Beneath this instruction is a block of data; output from it exactly the lines that run from the one containing "Гидроизоляция пола (34, 259)" through the one containing "Seite (111, 2520)", inclusive.

Saved entries
::::
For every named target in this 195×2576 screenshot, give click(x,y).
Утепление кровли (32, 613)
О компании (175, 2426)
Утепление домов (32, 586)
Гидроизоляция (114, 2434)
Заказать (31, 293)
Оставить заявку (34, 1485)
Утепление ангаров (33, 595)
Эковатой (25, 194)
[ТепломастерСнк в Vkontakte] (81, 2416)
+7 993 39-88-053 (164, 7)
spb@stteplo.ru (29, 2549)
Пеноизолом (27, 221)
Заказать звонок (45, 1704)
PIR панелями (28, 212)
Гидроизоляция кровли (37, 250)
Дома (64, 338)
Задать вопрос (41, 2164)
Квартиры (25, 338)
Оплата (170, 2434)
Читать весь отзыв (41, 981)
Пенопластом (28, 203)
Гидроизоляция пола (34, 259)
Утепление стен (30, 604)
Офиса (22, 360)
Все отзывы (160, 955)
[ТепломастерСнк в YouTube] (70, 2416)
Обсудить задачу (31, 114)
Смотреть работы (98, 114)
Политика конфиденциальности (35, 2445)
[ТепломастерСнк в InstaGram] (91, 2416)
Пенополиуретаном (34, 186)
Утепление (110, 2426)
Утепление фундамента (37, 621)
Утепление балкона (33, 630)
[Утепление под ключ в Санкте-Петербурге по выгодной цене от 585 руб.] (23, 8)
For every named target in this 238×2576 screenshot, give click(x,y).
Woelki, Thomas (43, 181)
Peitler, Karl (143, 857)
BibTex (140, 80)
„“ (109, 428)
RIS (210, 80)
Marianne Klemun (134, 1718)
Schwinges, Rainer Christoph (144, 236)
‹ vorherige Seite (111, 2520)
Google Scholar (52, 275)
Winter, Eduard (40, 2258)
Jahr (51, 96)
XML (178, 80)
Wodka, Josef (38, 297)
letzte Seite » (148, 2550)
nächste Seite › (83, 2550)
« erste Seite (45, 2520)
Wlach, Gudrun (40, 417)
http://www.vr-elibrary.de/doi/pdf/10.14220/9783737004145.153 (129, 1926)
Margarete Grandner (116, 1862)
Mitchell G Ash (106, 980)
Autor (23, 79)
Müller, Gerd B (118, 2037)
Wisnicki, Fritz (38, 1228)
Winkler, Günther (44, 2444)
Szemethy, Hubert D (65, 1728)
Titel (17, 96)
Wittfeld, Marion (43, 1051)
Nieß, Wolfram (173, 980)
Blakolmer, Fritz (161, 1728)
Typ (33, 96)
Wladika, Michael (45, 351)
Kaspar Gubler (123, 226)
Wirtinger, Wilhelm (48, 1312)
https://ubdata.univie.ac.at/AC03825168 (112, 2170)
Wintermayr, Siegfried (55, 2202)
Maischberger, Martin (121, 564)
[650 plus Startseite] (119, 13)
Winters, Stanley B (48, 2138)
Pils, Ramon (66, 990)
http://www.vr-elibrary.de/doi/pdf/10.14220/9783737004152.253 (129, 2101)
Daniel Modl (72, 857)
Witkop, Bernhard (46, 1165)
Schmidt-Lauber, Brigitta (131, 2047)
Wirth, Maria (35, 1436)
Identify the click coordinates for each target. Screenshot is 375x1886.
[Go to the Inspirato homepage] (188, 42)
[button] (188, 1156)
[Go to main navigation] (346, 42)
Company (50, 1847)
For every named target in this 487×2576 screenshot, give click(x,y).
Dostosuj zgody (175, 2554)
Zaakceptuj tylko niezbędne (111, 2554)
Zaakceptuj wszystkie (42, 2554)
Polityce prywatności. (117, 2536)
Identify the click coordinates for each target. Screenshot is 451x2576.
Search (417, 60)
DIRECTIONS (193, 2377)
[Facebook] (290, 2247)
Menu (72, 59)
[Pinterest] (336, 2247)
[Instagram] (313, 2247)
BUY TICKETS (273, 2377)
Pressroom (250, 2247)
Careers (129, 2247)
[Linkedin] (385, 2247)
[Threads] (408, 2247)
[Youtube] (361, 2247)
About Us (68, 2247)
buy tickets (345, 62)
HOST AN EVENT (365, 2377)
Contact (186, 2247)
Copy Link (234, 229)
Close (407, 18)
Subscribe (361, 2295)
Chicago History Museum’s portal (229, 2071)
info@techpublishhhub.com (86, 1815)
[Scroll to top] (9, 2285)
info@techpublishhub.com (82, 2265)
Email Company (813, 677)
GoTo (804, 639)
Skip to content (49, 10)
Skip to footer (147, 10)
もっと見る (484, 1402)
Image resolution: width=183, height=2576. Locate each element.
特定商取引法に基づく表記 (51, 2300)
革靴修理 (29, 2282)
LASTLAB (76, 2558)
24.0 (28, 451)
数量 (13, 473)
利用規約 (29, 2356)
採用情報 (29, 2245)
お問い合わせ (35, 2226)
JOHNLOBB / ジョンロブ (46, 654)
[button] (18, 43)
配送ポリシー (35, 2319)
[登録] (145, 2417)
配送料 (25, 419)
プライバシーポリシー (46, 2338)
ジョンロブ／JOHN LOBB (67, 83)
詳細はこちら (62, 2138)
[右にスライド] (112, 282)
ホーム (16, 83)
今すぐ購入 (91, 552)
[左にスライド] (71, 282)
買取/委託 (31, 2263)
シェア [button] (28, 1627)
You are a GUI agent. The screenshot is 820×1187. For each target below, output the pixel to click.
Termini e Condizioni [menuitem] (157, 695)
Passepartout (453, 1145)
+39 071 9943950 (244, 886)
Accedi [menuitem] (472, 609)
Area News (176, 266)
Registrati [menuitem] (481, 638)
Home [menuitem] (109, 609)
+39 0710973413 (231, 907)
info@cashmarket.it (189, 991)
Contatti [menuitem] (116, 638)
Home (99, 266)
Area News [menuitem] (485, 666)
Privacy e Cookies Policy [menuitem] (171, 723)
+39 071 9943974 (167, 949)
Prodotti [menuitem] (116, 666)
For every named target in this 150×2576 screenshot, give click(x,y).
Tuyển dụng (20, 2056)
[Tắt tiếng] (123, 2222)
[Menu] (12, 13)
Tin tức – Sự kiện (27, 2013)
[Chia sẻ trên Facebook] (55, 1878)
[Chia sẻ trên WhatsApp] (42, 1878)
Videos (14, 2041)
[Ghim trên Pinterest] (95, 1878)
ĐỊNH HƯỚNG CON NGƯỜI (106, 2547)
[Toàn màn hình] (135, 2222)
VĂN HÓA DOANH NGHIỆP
::::
> [RESPONSE TO THIS TASK]:
Гидроизоляция пола (34, 259)
Утепление стен (30, 604)
Офиса (22, 360)
Все отзывы (160, 955)
[ТепломастерСнк в YouTube] (70, 2416)
Обсудить задачу (31, 114)
Смотреть работы (98, 114)
Политика конфиденциальности (35, 2445)
[ТепломастерСнк в InstaGram] (91, 2416)
Пенополиуретаном (34, 186)
Утепление (110, 2426)
Утепление фундамента (37, 621)
Утепление балкона (33, 630)
[Утепление под ключ в Санкте-Петербурге по выгодной цене от 585 руб.] (23, 8)
For every named target in this 238×2576 screenshot, give click(x,y).
Woelki, Thomas (43, 181)
Peitler, Karl (143, 857)
BibTex (140, 80)
„“ (109, 428)
RIS (210, 80)
Marianne Klemun (134, 1718)
Schwinges, Rainer Christoph (144, 236)
‹ vorherige Seite (111, 2520)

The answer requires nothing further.